Żądanie dostawienia koszów uzasadniano w kontekście potrzeb właścicieli psów. Żeby mieli gdzie wyrzucać odchody swoich pupili. Prezydent poinformował, że liczba śmietników miejskich przekracza już 470 sztuk. To co Miasto planuje w tym zakresie to wymiana części na nowe, ale montażu dodatkowych nie przewiduje się. – Chyba, że ktoś wskaże konkretną, nową lokalizację to rozważymy – mówił. Zdaniem prezydenta właściciel psa może przenieść w woreczku jego odchody jakieś 200 metrów, bo zwykle w takim rejonie wyprowadza się psa na spacer. – Nie będziemy zagęszczać sieci śmietników, bo akurat w tym miejscu pupil się zdecydował załatwić – zastrzegł prezydent.

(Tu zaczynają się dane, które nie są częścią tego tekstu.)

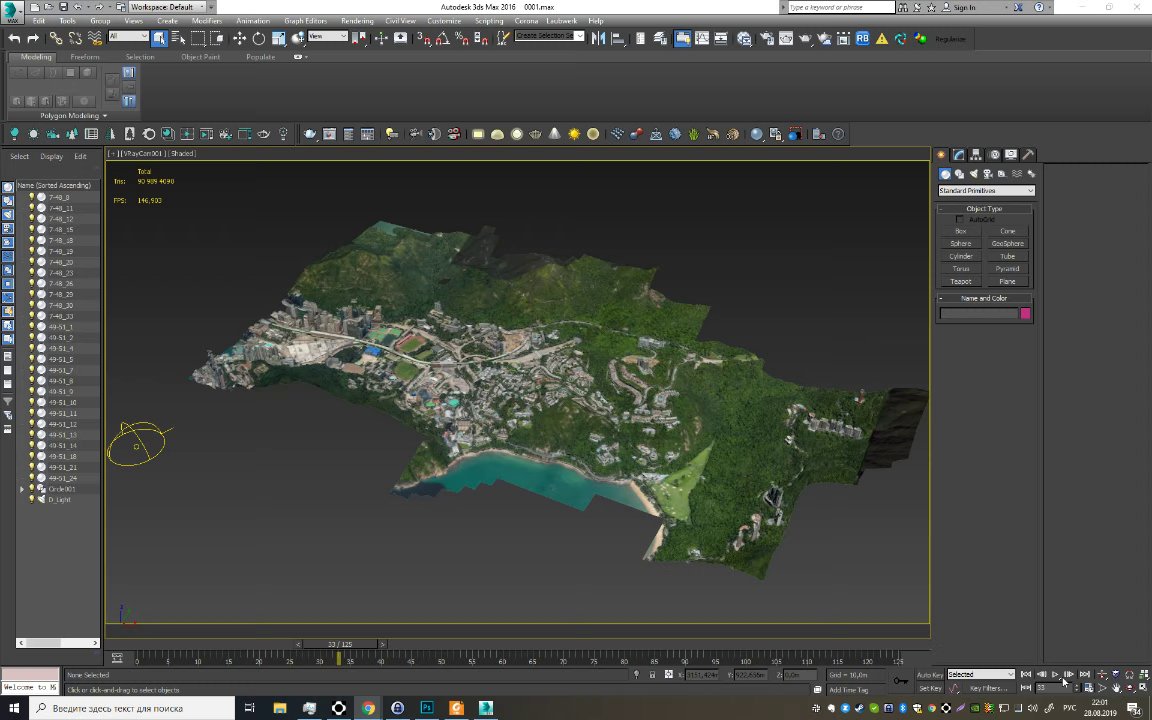1152x720 pixels.
Task: Activate the Select and Rotate tool
Action: 258,39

Od wnioskujących o kosze usłyszał jeszcze, że przy koszach przydałoby się umieścić zasobniki z woreczkami na odchody, co praktykuje się w innych krajach. Bo są tacy, co się nie schylają, by posprzątać za psem, a woreczki mobilizowałyby do porządku. Polowy użył zaskakującego dla zebranych porównania. – Jak ktoś idzie do kościoła na mszę, to nie oczekuje, że będzie tam rozmieniarka banknotów, tylko ma ze sobą przygotowane pieniądze na ofiarę – powiedział. Na koniec namawiał do odpowiedzialności za czworonogi.